Cardiac genetic testing mainstreaming increases uptake and reduces wait times but lowers informed decision making

This observational study compared two pathways for genetic testing in patients diagnosed with hypertrophic or dilated cardiomyopathy. One pathway offered testing through a mainstreaming model conducted in cardiology clinics, while the comparator involved referral to Medical Genetics where patients attended either an online webinar or a one-on-one genetic counseling appointment. The primary outcomes examined were uptake of testing, time to testing, informed choice, and patient satisfaction.

Mainstreaming demonstrated higher uptake of genetic testing (82%) compared with referral to Medical Genetics (69%). It also substantially reduced wait times, with patients referred to Genetics waiting a median of 94-185 additional days. However, informed decision making was significantly lower in the mainstreaming pathway, with only 62% of patients considered informed compared to 91% of patients who attended the Medical Genetics webinar (p < 0.01). Patient satisfaction with decision-making was reported as high across both pathways.

No safety or adverse event data were reported for this study. Key limitations include the observational design, which prevents causal inference, and the lack of reported sample size, which limits assessment of statistical power and generalizability. The timeframe was limited to September 2024 through September 2025.

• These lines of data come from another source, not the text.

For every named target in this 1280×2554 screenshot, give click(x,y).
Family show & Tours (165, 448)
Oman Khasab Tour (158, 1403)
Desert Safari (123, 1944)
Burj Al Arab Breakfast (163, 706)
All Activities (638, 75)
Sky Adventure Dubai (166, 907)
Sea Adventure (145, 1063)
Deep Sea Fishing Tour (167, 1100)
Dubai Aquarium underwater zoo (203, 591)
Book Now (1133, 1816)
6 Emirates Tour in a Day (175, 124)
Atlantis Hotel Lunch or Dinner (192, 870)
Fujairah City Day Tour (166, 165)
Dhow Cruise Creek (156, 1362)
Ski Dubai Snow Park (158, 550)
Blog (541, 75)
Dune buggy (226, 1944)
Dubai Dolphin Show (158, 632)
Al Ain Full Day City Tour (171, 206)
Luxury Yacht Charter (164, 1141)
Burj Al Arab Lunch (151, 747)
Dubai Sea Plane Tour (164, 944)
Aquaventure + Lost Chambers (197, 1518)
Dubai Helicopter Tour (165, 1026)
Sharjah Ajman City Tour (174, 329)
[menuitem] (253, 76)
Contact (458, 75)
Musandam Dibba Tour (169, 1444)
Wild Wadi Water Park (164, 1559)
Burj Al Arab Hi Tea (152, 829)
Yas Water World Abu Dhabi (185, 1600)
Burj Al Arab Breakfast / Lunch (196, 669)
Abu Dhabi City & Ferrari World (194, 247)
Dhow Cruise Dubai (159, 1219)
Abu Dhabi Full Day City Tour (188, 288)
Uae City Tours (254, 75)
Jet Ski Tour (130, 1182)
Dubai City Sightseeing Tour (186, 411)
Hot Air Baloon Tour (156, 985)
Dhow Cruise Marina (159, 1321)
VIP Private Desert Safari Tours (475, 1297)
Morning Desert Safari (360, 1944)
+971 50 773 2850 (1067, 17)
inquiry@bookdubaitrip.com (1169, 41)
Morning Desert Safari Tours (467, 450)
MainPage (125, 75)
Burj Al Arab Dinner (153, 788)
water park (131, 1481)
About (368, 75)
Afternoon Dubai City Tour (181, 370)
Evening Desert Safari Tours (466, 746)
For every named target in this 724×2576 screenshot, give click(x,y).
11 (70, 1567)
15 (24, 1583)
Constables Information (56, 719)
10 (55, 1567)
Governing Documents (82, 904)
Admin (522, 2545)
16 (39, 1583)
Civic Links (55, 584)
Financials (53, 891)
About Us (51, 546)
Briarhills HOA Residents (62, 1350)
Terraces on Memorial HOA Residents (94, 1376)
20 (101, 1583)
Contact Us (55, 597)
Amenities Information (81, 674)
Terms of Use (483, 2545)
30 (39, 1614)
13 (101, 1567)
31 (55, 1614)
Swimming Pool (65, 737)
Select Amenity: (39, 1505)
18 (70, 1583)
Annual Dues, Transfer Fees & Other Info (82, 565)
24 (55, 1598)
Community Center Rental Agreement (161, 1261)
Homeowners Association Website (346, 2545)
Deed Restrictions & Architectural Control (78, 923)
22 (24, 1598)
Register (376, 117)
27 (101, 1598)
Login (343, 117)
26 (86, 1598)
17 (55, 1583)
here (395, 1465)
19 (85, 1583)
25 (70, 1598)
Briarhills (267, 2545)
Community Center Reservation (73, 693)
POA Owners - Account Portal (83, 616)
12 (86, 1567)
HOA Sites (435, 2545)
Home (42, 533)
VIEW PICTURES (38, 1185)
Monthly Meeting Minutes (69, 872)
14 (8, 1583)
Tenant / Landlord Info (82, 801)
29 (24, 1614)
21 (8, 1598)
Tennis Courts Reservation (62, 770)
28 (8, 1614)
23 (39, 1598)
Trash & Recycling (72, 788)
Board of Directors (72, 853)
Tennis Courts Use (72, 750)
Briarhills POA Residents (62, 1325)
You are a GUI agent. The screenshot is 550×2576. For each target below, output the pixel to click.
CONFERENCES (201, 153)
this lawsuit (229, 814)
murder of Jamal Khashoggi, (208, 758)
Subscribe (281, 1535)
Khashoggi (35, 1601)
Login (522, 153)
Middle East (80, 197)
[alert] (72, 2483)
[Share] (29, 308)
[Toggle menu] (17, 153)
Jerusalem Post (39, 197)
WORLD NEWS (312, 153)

For clinical practice, these findings suggest that integrating genetic testing into cardiology clinics can improve access and reduce delays, potentially addressing barriers to genetic evaluation. However, the significantly lower rate of informed decision making in the mainstreaming pathway highlights the importance of incorporating structured education components when implementing such models. Clinicians should recognize that while mainstreaming may increase testing rates, it may not adequately support patient understanding without dedicated educational interventions.